II.1. FACTOS PROVADOS segundo o tribunal recorrido

«(Imagem)»

*

Continuemos.

II.2. APRECIAÇÃO DO RECURSO

Aqui chegados, há melhores condições para se compreender o recurso e para, de modo facilmente sindicável, apreciarmos o seu mérito.

Vejamos, pois.

DO OBJETO DO PROCESSO - SEU RESUMO

Começaremos por resumir o R.I., a Oposição e a Decisão Cautelar.

No R. I., o requente alegou o seguinte:

-vive com a sua família na casa nº……. da Av. ………., por si comprada em 2002;

-a casa está em DPM, mas é sua;

-o cit. ato administrativo suspendendo não refere qualquer indemnização, nem esta tem previsão, sendo que a casa vale 65000 euros;

-várias entidades públicas criaram equipamentos públicos que favoreceram o uso daquela casa;

-esta não ofende pessoas ou bens, nem interesses públicos;

-não foi feito qualquer levantamento eficaz da situação de acordo com o DL 92/2008, que constituiu a sociedade “Polis Litoral Ria Formosa - Sociedade para a Requalificação e Valorização da Ria Formosa, S. A.”;

-o ato administrativo viola os arts. 2º/4 (1) (cf. doc. 13) e 3º (2) do cit. DL 92/2008;

-os presidentes das camaras de Loulé, Faro, Olhão e Tavira não estavam mandatados para votar o plano estratégico de que fala a lei e o POOC de 2005;

-esse plano não teve discussão pública, pelo que é nulo.

Na Oposição, alegou-se o seguinte:

-sobre a matéria de facto invocada no R I, apenas aceitou parte dos arts. 17, 20, 34, 38, 40, 42 e 44;

-impugnação de quase todos os factos alegados no RI;

-está em causa o cumprimento em 2014 dos arts. 2º (3) e 4º/4 (4) do DL 226-A/2007 (regime da utilização dos recursos hídricos) (5), bem como ainda o art. 96º/1 do Reg do POOC de 2005 (6);

-o plano estratégico aqui em causa não é um instrumento de gestão territorial para efeitos do DL 389/99.
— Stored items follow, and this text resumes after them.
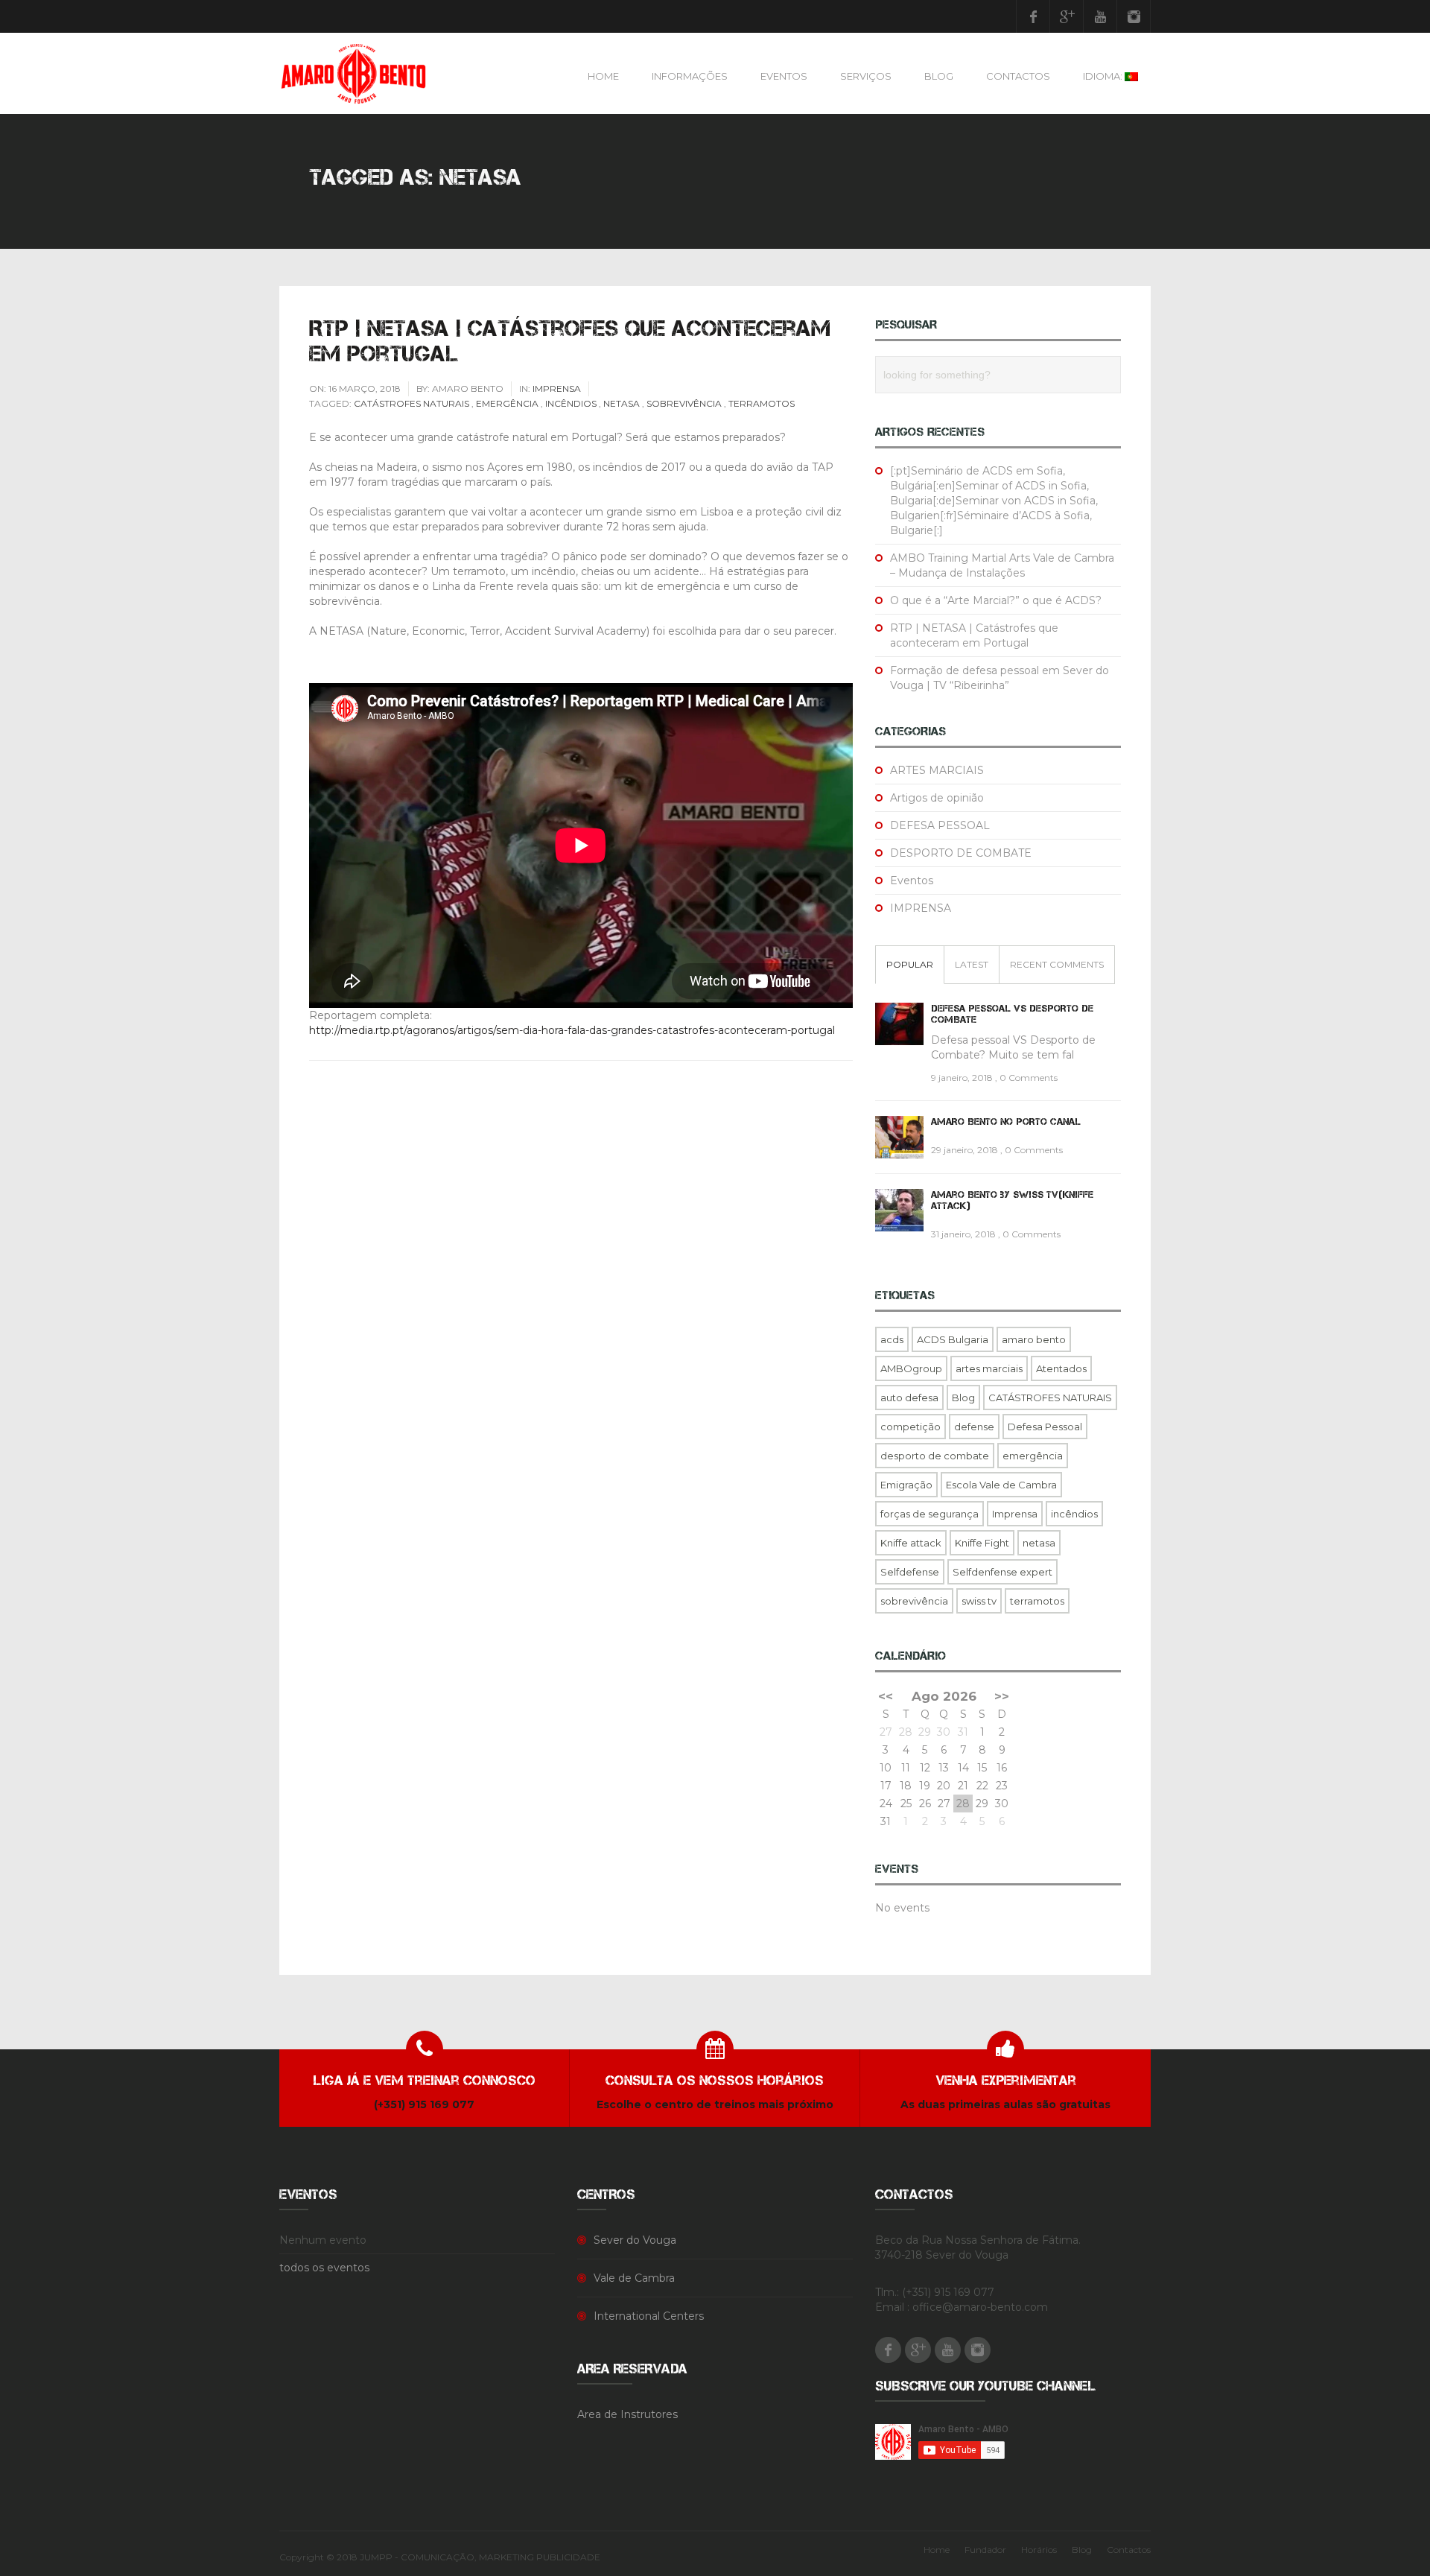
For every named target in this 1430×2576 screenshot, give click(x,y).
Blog (938, 76)
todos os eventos (324, 2267)
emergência (507, 403)
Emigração (906, 1485)
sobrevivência (684, 403)
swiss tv (979, 1601)
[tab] (909, 964)
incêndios (571, 403)
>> (1001, 1696)
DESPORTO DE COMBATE (961, 853)
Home (603, 76)
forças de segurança (929, 1514)
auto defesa (909, 1397)
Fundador (985, 2549)
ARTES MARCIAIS (937, 770)
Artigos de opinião (937, 798)
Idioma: (1104, 76)
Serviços (866, 76)
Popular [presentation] (909, 964)
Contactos (1018, 76)
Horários (1039, 2549)
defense (974, 1427)
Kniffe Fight (982, 1543)
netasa (621, 403)
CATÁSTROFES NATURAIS (411, 403)
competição (910, 1427)
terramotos (761, 403)
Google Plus (1066, 16)
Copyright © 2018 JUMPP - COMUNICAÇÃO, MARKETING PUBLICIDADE (439, 2557)
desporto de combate (934, 1456)
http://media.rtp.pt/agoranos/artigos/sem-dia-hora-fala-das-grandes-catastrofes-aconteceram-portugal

A decisão cautelar recorrida resume-se assim:

-invocando (pela 1ª vez no processo) o art. 37º do Reg do POOC de Vilamoura-Vila Real de Santo António de 2005 (7), a que chama de “vexata quaestio”, a Sra. juíza concluiu que a casa em questão, a demolir, é a única habitação do requerente, facto que no entanto, como quase todos, foi impugnado na oposição;

-não está preenchida a al. a) do nº 1 do art. 120º CPTA, parecendo-nos que o tribunal a quo concluiu pelo fumus non malus iuris da al. b) deste nº 1;

-estranhamente o tribunal referiu ou ponderou a resolução fundamentada sem haver qualquer incidente ao abrigo do art. 128º CPTA;

-considerou expressamente que a argumentação do requerente é prova eficaz do periculum in mora, relacionado com a perda da cit. habitação;

-em sede da ponderação exigida no nº 2 do art. 120º CPTA, parece que, algo vaga e confusamente, a Sra. juíza considerou como pressuposto de análise apenas a perda da única habitação.

1ª QUESTÃO - EXCESSO DE PRONÚNCIA (art. 37º do Reg. do POOC de 2005)

Segundo a recorrente, a decisão é nula por excesso de pronúncia (cf. art. 615º/1-d) NCPC), porque abordou e se fundou principalmente no art. 37º do Reg. do POOC, nomeadamente o seu nº 2, já transcrito supra; não seria uma questão a resolver pelo tribunal recorrido.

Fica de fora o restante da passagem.